## PROBLEM DETAILS
Convert the lines below, from the first one through the line that contains "The image size", into a JSON list of strings, with one string per line and blank lines omitted. Leave the pictures out.

## GIVEN INFORMATION
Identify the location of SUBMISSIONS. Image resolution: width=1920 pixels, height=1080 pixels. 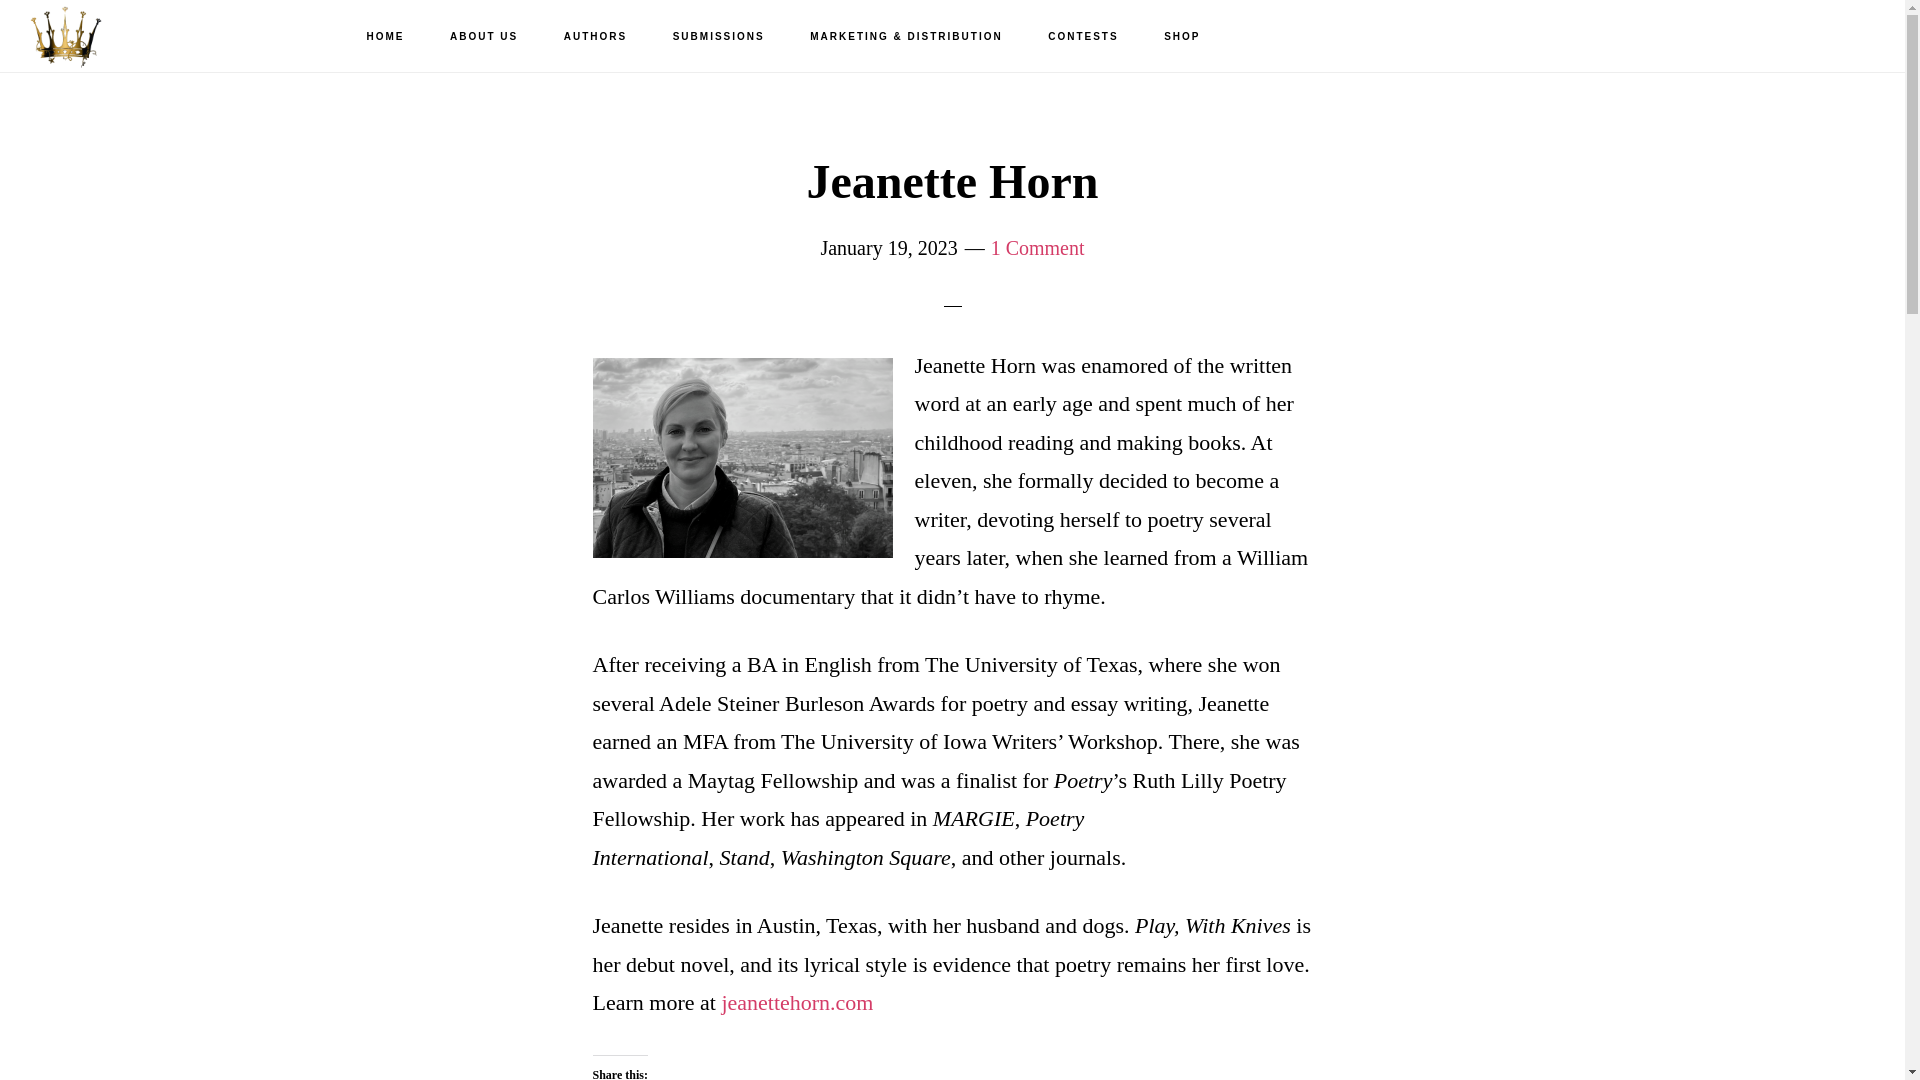
(718, 37).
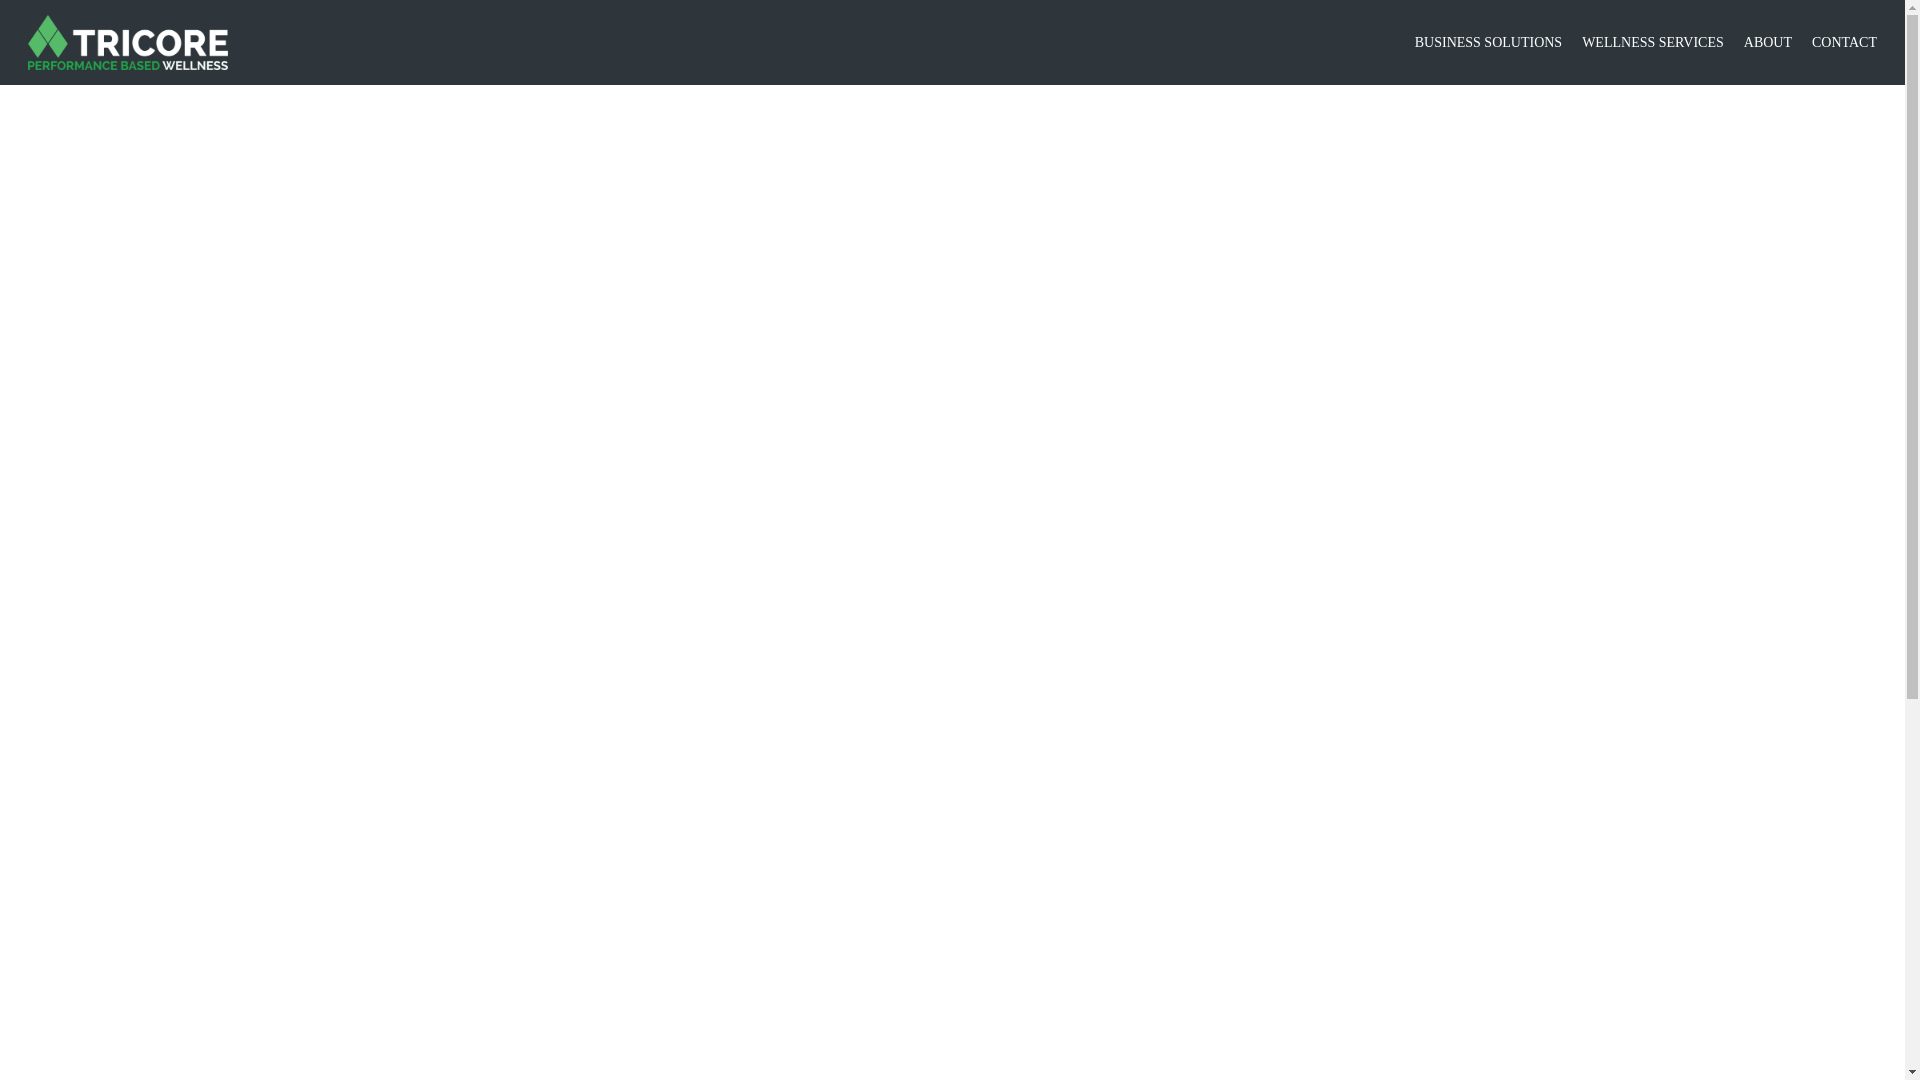 The image size is (1920, 1080). Describe the element at coordinates (1767, 42) in the screenshot. I see `ABOUT` at that location.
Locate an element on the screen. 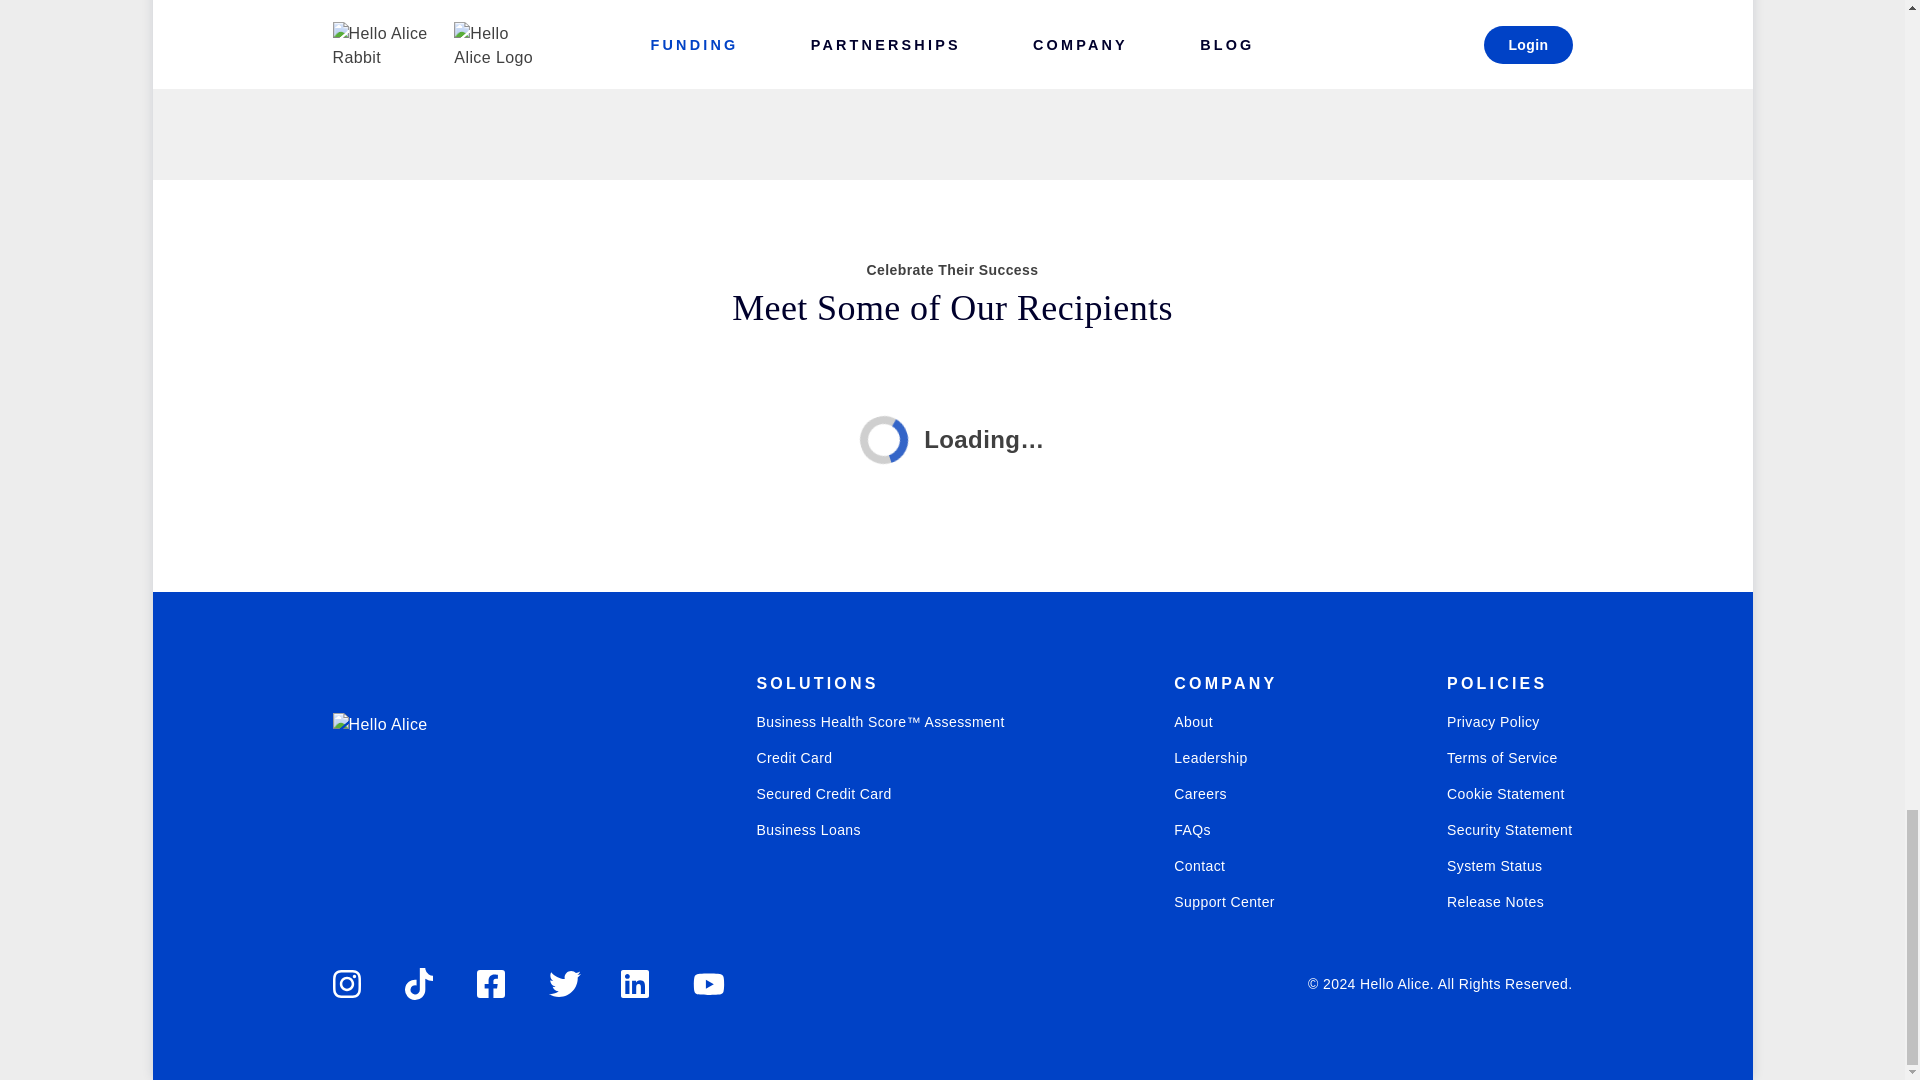 Image resolution: width=1920 pixels, height=1080 pixels. Contact is located at coordinates (1224, 866).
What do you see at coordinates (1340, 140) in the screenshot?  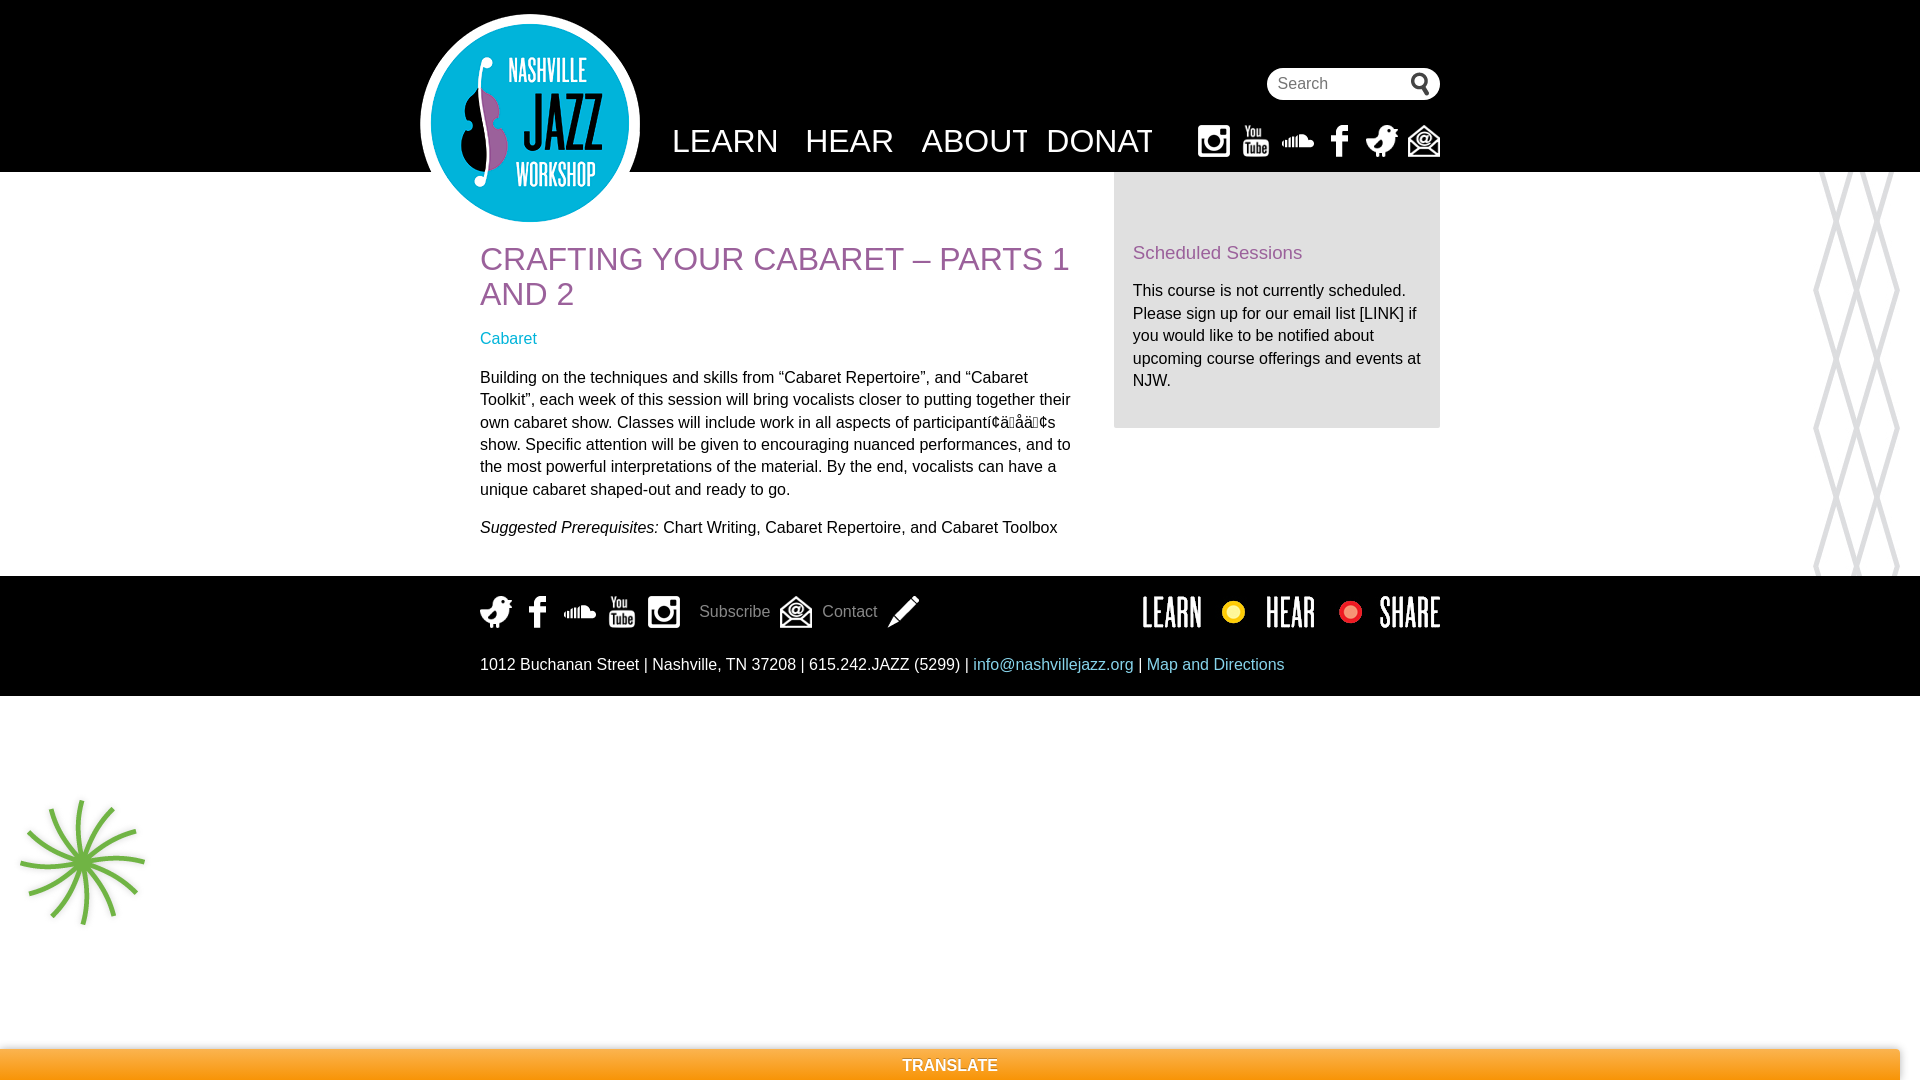 I see `Facebook` at bounding box center [1340, 140].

## RIGHT ANSWER
[
  "Identify the location of SUBMISSIONS. Image resolution: width=1920 pixels, height=1080 pixels. ",
  "(718, 37).",
  " The image size is (1920, 1080). Describe the element at coordinates (1767, 42) in the screenshot. I see `ABOUT` at that location."
]